We know James O’Callaghan‘s music very well. It often blends electronics and acoustic instruments in one of the most literal ways possible – by diffusing electronic sounds through the bodies of pianos, guitars, violins… James and his collaborators make birds fly out of books, and we’ve heard James project his own recorded voice through a foam cup held in his mouth. Unified, witty and sometimes sonically spectacular, this music suggests not only a different way of speaking to the world, but also a different way of hearing it.
Beavan Flanagan‘s string quartet is beautiful. His sonifications of NASA space data are so unapproachable they are actually hazardous to listen to for protracted periods. In person, he speaks very softly. Sometimes, in making art, we feel pulled in a direction, and sometimes, we throw ourselves to a new place – few composers can create instrumental textures as refined as Beavan’s, but our guest on April 7th is not one to rehash old formulas.
Eliot Britton’s music is punchy, overtly dynamic and laden with references to technology from past decades. Eliot recently returned to his native Winnipeg after living the better part of a decade in Montreal, where he completed his Ph.D in music composition last year. He is very active as a concert and event organizer as well as a musician, and co-produces Winnipeg’s spectacular Cluster festival together with the festival’s co-founders, Heidi Ouellette and Luke Nickel. He also runs a radio show of his own, called Groundswell Radio. You can listen to it on CKUW 95.9 Mondays from 2-3PM central time.
Paul Paroczai once ripped apart a piano, not to see what was inside, but to fill it with electronic components. Since that day his algorithms haven’t gotten any tamer and his interfaces haven’t gotten any more conventional. You might find him onstage costumed as a boy scout, or dressed up like David Bowie piloting a generative music system (unfortunately there isn’t a photo online for that yet), but more likely, you’ll recognize him by his sonorous voice, which can be heard right here during the February 4th episode of re:composition.

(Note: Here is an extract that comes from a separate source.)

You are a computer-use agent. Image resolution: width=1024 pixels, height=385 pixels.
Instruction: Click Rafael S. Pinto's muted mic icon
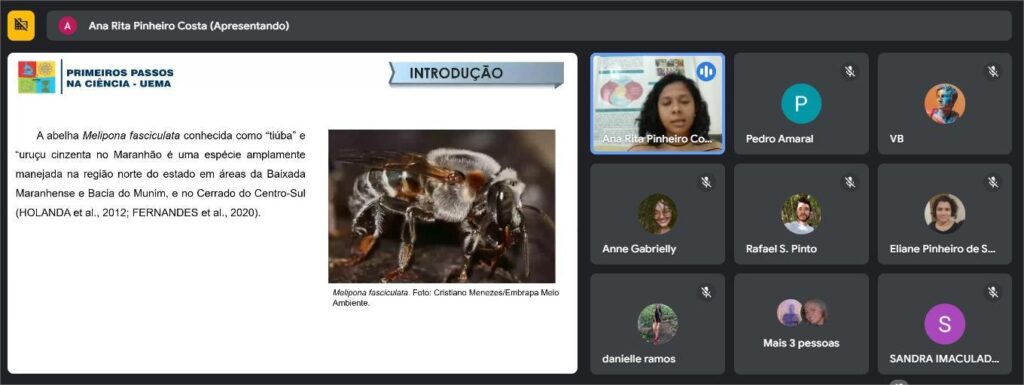point(850,182)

There’s no denying that Nancy Tam writes pretty music. Whether lyrical or percussive, her sounds display an approachable dramatic sense familiar from many musical worlds. Her unearthly taste in visual art comes as a stark contrast, while all of her works bear bold and evocative titles suggesting a drama of objects more than of humanity. Matt interviews Nancy tomorrow, to talk about a multiplex corpus that gets more so by the day.
Harry Stafylakis describes his work as “contemporary metal.” But alas, his rhythmically driving compositions call for no mosh pits or stage makeup; rather, the metal is in the notes – a little bit bluesy, mostly minor (although rarely diminished) and without a trace of spectralism. Stafylakis’s metal is a kind of folk tradition. The infamous rock’n’roll drama is still their, though, beneath a classical veneer laced with postminimalism. For Stafylakis, you can dress it up, but it’s still metal when you take it out.
Jazz and classical sounds find a collective home in Elizabeth Knudson‘s in latest work, a concerto for jazz trio and orchestra. No stranger to symphonic forces, Knudson and her music have travelled far and wide, collecting musical odds and ends from around the world. (Knudson chronicles her adventures on her blog.)
Perhaps it’s no wonder, then, that folk songs play a major role in her teaching and composing work. Simultaneously, as a cellist with the West Coast Symphony Orchestra, Knudson is well acquainted with the high classical ultragreats. Ultraclassicalness? Ultrafolkness? Ultrajazzness? Let’s find out how they meet!